Chissà se, mentre metteva a punto la sua teoria sull’analisi dell’inconscio, Sigmund Freud prevedeva l’enorme eco che questa avrebbe avuto nella cultura del suo tempo. Non solo in ambito scientifico, ma anche sull’arte, la letteratura, persino la musica che, nel giro di qualche decennio, sarebbero state profondamente influenzate dalle sue scoperte sulle nevrosi, il mondo dei sogni, l’inconscio.
Una vera e propria rivoluzione del pensiero occidentale che il Forum austriaco di cultura a Roma vuole celebrare a 150 anni dalla nascita del grande scienziato. A questa occasione è dedicato Sigmund Freud e l’Italia, la kermesse che si propone, attraverso seminari, incontri, conferenze e musica, di (ri)scoprire il Freud meno conosciuto: non solo uomo di scienza ma anche appassionato di letteratura, musica, archeologia e grande conoscitore del nostro Paese, visitato più volte nell’arco della sua vita.
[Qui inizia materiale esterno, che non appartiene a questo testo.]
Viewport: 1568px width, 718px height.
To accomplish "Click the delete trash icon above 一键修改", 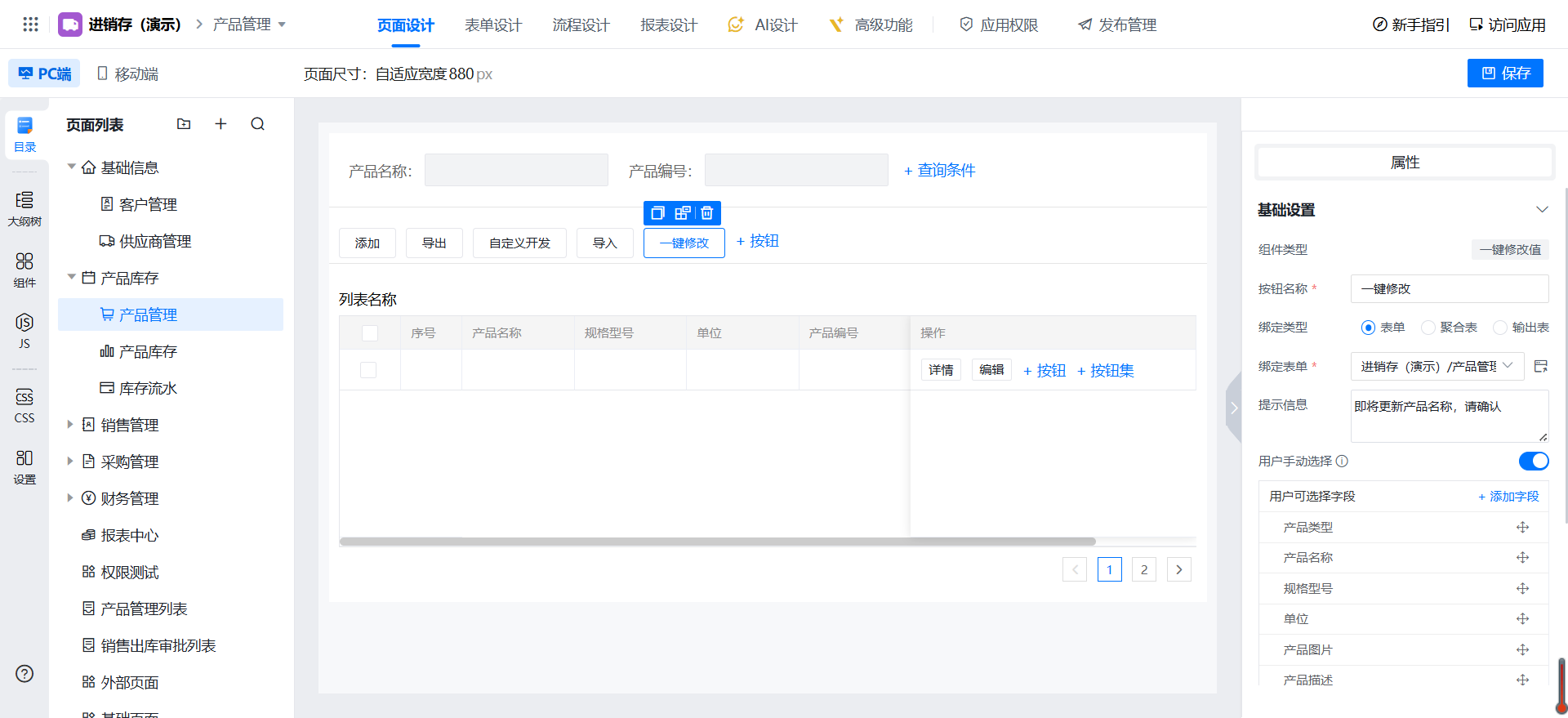I will [x=707, y=213].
Sei incontri ma anche un concerto e una mostra. Si inizia il 19 aprile con Freud e Schnitzler. Dall’interpretazione dei sogni a doppio sogno, la mostra che, nella sala espositiva del Forum austriaco di cultura, porta alla luce l’influsso del padre della psicanalisi sull’opera di Schnitzler, scrittore e medico attivo negli anni Venti-Trenta. La sera del 5 maggio è in programma un concerto, eseguito dal quartetto di voci Schnittpunktvokal, dal titolo Mai l’Uomo è tanto vulnerabile come quando ama.
A partire dal 3 maggio prenderà inizio un ciclo di conferenze dal titolo Freud, Mahler, Sinopoli, realizzato con gli Amici di Santa Cecilia e grazie alla collaborazione della vedova di Giuseppe Sinopoli, Silvia Cappellini, che ha reso accessibili gli archivi del marito. Mentre Mahler aveva una conoscenza diretta dello scienziato austriaco, Sinopoli, essendo psichiatra oltre che direttore d’orchestra, applicò la psicanalisi freudiana all’interpretazione musicale. E così il primo appuntamento, mercoledì 3 maggio alle 20, prevede un incontro col professor Pietro Bria, docente di Igiene mentale all’Università Cattolica di Roma e membro della Società Psicoanalitica italiana, che parlerà proprio di Freud e la psicanalisi e dell’interesse di Sinopoli per questa disciplina.
Tra gli altri incontri segnaliamo quello di mercoledì 16 maggio con Sandro Cappelletto, scrittore e critico musicale, membro dell’Accademia Filarmonica romana, che analizzerà la figura del maestro Sinopoli come interprete e compositore.
Il 26 e 27 maggio, l’Asref, l’Associazione studi e ricerche in campo freudiano, organizzerà due giornate di studio che vedranno la partecipazione di filologi, psicanalisti e linguisti, sul tema «L’interpretazione dei sogni: dall’antichità alla scoperta freudiana».
Infine, sarà un concerto, mercoledì 31 maggio, a chiudere la kermesse. Il protagonista sarà il basso Roberto Scandiuzzi che interpreterà arie e romanze tratte da opere di compositori italiani ed europei.
Forum austriaco di cultura, via Bruno Buozzi 113. Info: 06.3608371.